[START]
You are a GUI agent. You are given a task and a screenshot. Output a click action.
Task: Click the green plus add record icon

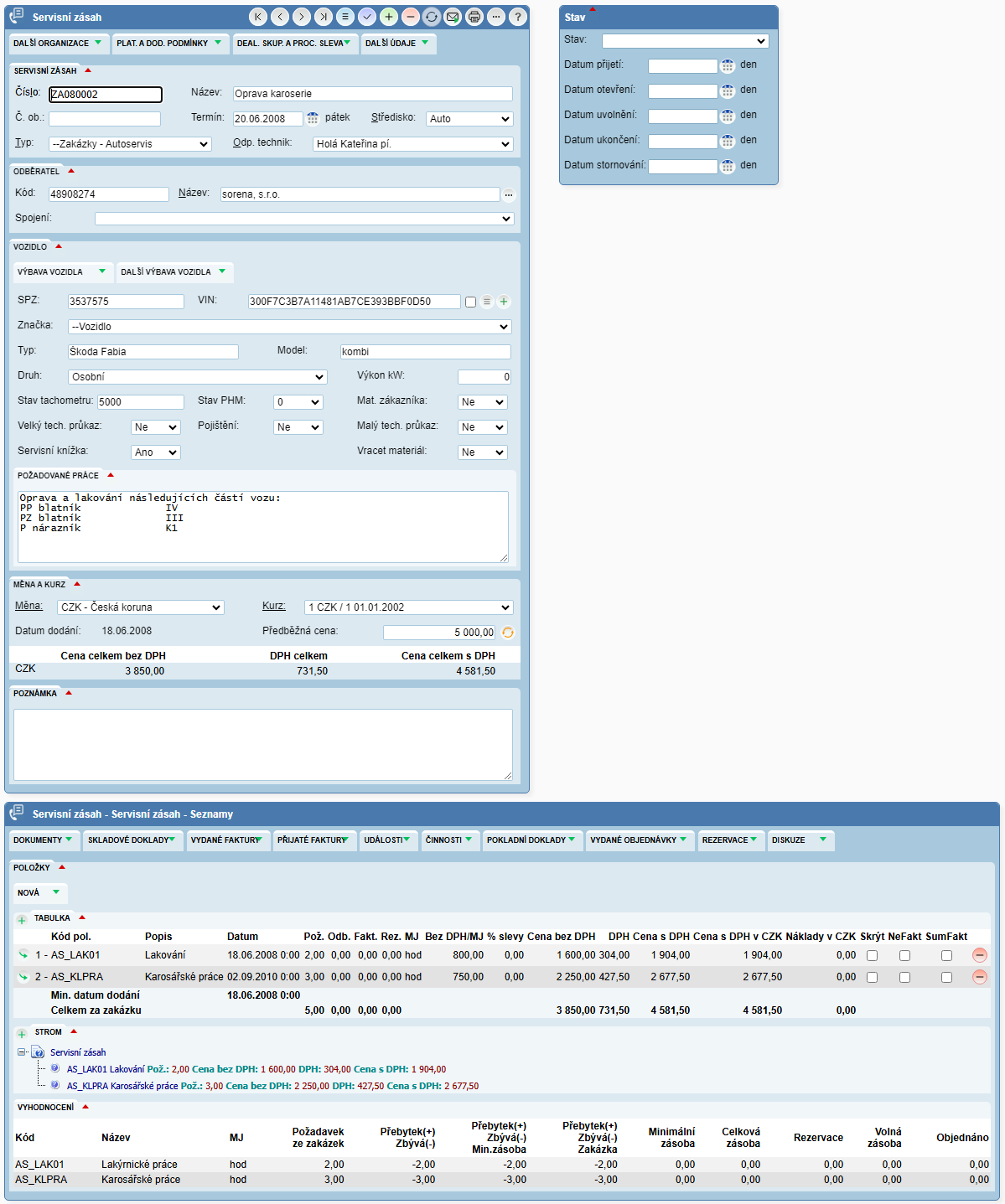point(388,17)
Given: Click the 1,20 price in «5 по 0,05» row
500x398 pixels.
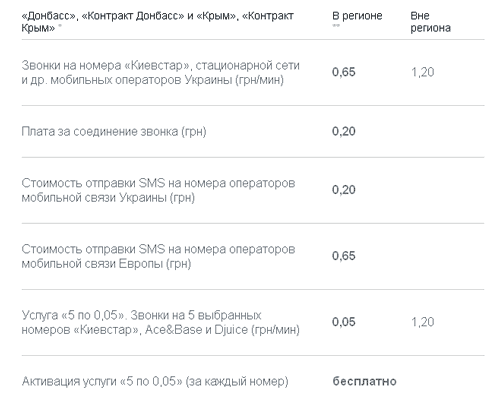Looking at the screenshot, I should (x=422, y=322).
[END]
Aim of the task — Put the lines of the items above into a Markdown table with the columns Row and Line, numbering each row and skipping blank lines. Leave the pictures out of the table.

Expected answer —
| Row | Line |
|---|---|
| 1 | You are a GUI agent. You are given a task and a screenshot. Output a click action. |
| 2 | Task: Click the green plus add record icon |
| 3 | point(388,17) |
| 4 | Given: Click the 1,20 price in «5 по 0,05» row |
| 5 | 500x398 pixels. |
| 6 | Looking at the screenshot, I should (x=422, y=322). |